ACTIVITY: Return the data below in full, exactly as it stands.

Stored data:
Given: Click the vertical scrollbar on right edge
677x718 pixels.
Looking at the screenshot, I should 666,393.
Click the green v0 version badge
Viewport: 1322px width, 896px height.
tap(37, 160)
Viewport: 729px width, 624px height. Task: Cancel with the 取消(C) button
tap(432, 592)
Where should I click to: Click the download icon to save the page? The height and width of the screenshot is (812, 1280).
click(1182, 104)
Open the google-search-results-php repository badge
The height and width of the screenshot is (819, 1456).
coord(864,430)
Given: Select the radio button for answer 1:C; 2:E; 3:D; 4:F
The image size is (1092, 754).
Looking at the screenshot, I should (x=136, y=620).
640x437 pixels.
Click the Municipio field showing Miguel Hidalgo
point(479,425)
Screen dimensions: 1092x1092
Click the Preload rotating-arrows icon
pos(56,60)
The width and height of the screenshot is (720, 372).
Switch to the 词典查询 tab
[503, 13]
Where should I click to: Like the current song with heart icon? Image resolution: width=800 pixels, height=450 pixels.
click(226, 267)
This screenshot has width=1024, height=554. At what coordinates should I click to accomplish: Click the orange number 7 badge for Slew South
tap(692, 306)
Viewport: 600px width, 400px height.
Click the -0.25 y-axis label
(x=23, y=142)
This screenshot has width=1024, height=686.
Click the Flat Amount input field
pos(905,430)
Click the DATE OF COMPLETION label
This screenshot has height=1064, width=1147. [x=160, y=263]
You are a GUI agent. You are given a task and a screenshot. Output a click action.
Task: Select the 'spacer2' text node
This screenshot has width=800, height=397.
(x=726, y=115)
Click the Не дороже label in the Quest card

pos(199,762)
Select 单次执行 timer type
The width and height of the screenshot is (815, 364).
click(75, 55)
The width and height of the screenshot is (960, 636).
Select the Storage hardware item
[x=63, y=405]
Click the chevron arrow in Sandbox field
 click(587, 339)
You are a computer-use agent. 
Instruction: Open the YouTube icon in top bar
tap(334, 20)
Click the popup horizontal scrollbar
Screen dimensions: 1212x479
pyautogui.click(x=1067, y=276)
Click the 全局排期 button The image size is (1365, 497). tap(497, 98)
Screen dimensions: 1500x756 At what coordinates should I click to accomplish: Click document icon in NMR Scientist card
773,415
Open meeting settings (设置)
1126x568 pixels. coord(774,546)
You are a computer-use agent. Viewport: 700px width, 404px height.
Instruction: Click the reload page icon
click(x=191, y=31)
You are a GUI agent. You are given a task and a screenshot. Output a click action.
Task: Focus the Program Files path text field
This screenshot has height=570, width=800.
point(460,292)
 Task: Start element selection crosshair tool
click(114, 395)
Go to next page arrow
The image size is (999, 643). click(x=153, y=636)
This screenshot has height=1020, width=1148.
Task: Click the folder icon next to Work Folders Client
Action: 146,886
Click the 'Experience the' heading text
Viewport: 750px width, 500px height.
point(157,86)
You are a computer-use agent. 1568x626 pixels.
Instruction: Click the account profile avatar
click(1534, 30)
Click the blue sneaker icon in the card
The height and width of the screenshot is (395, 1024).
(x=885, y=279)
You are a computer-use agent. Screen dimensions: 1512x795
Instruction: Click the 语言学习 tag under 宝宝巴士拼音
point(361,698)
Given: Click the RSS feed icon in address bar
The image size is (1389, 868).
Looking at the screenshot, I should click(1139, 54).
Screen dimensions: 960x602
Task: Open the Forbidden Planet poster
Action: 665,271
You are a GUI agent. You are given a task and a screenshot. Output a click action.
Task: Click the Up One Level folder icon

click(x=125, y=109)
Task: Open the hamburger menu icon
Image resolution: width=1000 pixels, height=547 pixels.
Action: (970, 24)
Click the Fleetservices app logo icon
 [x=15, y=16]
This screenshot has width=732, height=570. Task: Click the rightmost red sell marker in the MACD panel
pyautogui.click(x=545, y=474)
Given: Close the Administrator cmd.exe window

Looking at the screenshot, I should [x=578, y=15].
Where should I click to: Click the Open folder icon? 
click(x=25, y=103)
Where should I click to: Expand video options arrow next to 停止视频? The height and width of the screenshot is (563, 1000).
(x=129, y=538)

ANSWER SECTION:
Given: Click the vertical scrollbar on right edge
677x718 pixels.
Looking at the screenshot, I should 666,393.
Click the green v0 version badge
Viewport: 1322px width, 896px height.
tap(37, 160)
Viewport: 729px width, 624px height. Task: Cancel with the 取消(C) button
tap(432, 592)
Where should I click to: Click the download icon to save the page? The height and width of the screenshot is (812, 1280).
click(1182, 104)
Open the google-search-results-php repository badge
The height and width of the screenshot is (819, 1456).
coord(864,430)
Given: Select the radio button for answer 1:C; 2:E; 3:D; 4:F
The image size is (1092, 754).
Looking at the screenshot, I should (x=136, y=620).
640x437 pixels.
Click the Municipio field showing Miguel Hidalgo
point(479,425)
Screen dimensions: 1092x1092
Click the Preload rotating-arrows icon
pos(56,60)
The width and height of the screenshot is (720, 372).
Switch to the 词典查询 tab
[503, 13]
Where should I click to: Like the current song with heart icon? Image resolution: width=800 pixels, height=450 pixels.
click(226, 267)
This screenshot has width=1024, height=554. At what coordinates should I click to accomplish: Click the orange number 7 badge for Slew South
tap(692, 306)
Viewport: 600px width, 400px height.
Click the -0.25 y-axis label
(x=23, y=142)
This screenshot has width=1024, height=686.
Click the Flat Amount input field
pos(905,430)
Click the DATE OF COMPLETION label
This screenshot has height=1064, width=1147. [x=160, y=263]
You are a GUI agent. You are given a task and a screenshot. Output a click action.
Task: Select the 'spacer2' text node
This screenshot has width=800, height=397.
(x=726, y=115)
Click the Не дороже label in the Quest card

pos(199,762)
Select 单次执行 timer type
The width and height of the screenshot is (815, 364).
click(75, 55)
The width and height of the screenshot is (960, 636).
Select the Storage hardware item
[x=63, y=405]
Click the chevron arrow in Sandbox field
 click(587, 339)
You are a computer-use agent. 
Instruction: Open the YouTube icon in top bar
tap(334, 20)
Click the popup horizontal scrollbar
Screen dimensions: 1212x479
pyautogui.click(x=1067, y=276)
Click the 全局排期 button The image size is (1365, 497). tap(497, 98)
Screen dimensions: 1500x756 At what coordinates should I click to accomplish: Click document icon in NMR Scientist card
773,415
Open meeting settings (设置)
1126x568 pixels. coord(774,546)
You are a computer-use agent. Viewport: 700px width, 404px height.
Instruction: Click the reload page icon
click(x=191, y=31)
You are a GUI agent. You are given a task and a screenshot. Output a click action.
Task: Focus the Program Files path text field
This screenshot has height=570, width=800.
point(460,292)
 Task: Start element selection crosshair tool
click(114, 395)
Go to next page arrow
The image size is (999, 643). click(x=153, y=636)
This screenshot has height=1020, width=1148.
Task: Click the folder icon next to Work Folders Client
Action: 146,886
Click the 'Experience the' heading text
Viewport: 750px width, 500px height.
point(157,86)
You are a computer-use agent. 1568x626 pixels.
Instruction: Click the account profile avatar
click(1534, 30)
Click the blue sneaker icon in the card
The height and width of the screenshot is (395, 1024).
(x=885, y=279)
You are a computer-use agent. Screen dimensions: 1512x795
Instruction: Click the 语言学习 tag under 宝宝巴士拼音
point(361,698)
Given: Click the RSS feed icon in address bar
The image size is (1389, 868).
Looking at the screenshot, I should click(1139, 54).
Screen dimensions: 960x602
Task: Open the Forbidden Planet poster
Action: 665,271
You are a GUI agent. You are given a task and a screenshot. Output a click action.
Task: Click the Up One Level folder icon

click(x=125, y=109)
Task: Open the hamburger menu icon
Image resolution: width=1000 pixels, height=547 pixels.
Action: (970, 24)
Click the Fleetservices app logo icon
 [x=15, y=16]
This screenshot has width=732, height=570. Task: Click the rightmost red sell marker in the MACD panel
pyautogui.click(x=545, y=474)
Given: Close the Administrator cmd.exe window

Looking at the screenshot, I should [x=578, y=15].
Where should I click to: Click the Open folder icon? 
click(x=25, y=103)
Where should I click to: Expand video options arrow next to 停止视频? The height and width of the screenshot is (563, 1000).
(x=129, y=538)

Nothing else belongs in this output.